Şehid-i Evvel’in (Birinci Şehidin) Burhanuddin-i Maliki Ve İbn-i Cemaat’in Fetvasıyla Şehit Edilmesi

Sünni alimlerin, Şia alimlerinin ilim ve amel iftiharlarına karşı yaptıkları feci amellerden birisi, Şam’ın iki büyük kadısı olan “Burhanuddin Maliki”‌ ve “İbad bin el-Cemaat eş- Şafii”‌nin fetvalarıdır. Bu iki kadı, Şia’nın büyük fakihlerinden olup ilim, takva ve zühtte kendi zamanının ileri gelenlerinden olan Ebu Abdullah Muhammed bin Cemaluddin-i Mekki el-Amili (Şehid-i Evvel)’nin katledilmesi için fetva sadır etmişlerdir.

Bu büyük fakihin yedi günde yazdığı “Lüme”‌ adlı eseri, (ki yanında Muhtasar-ı Nafi adlı kitabın dışında hiçbir fıkhi kitap olmadan yazmıştır) onun fıkıh ilmindeki gücü ve derinliğini göstermektedir. Hanefi, Maliki, Şafii ve Hanbeli mezhebinin alimleri onun ilminden çok faydalanmışlardır.

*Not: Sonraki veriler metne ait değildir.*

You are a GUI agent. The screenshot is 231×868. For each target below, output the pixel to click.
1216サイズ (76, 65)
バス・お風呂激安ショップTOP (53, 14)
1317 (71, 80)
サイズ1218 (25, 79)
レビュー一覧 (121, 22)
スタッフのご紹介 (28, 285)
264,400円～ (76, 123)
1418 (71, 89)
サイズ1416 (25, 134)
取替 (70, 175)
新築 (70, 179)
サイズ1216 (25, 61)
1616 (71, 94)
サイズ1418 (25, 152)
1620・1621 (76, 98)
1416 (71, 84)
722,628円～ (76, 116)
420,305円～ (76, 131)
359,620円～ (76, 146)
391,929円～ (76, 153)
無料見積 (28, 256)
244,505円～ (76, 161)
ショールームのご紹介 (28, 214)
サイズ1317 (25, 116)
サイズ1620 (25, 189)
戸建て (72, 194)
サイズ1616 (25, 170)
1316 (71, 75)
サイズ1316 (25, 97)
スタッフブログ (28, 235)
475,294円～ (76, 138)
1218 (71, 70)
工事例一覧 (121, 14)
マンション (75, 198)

Sünnilerin aşırı baskıları yüzünden takıyye edip şialığını açıklamamasına rağmen Şam’ın büyük kadısı İbad bin el-Cemaat, bu rabbani alime haset ederek onu Rafızi ve şialık suçuyla Şam Valisi (Beydemir)’ne şikayet edip zindana attırdı. Zindanda bir yıl işkenceye tabi tutulduktan sonra Hicri 786. yılın Cemadi’ul- Evvel ayının dokuz veya on dokuzunda, o iki Sünni kadı (İbn’ul- Cemaat ve Burhanuddin)’nın fetvasıyla önce kılıçla öldürüp sonra bedenini darağacına astılar. Daha sonra onların tahrikiyle, müşrik ve Rafızi birisi darağacına asılmıştır diye avam halk tarafından taş yağmuruna tutulmuştur. Daha sonra cesedini darağacından indirip yakarak külünü rüzgarda savurmuşlardır. [6]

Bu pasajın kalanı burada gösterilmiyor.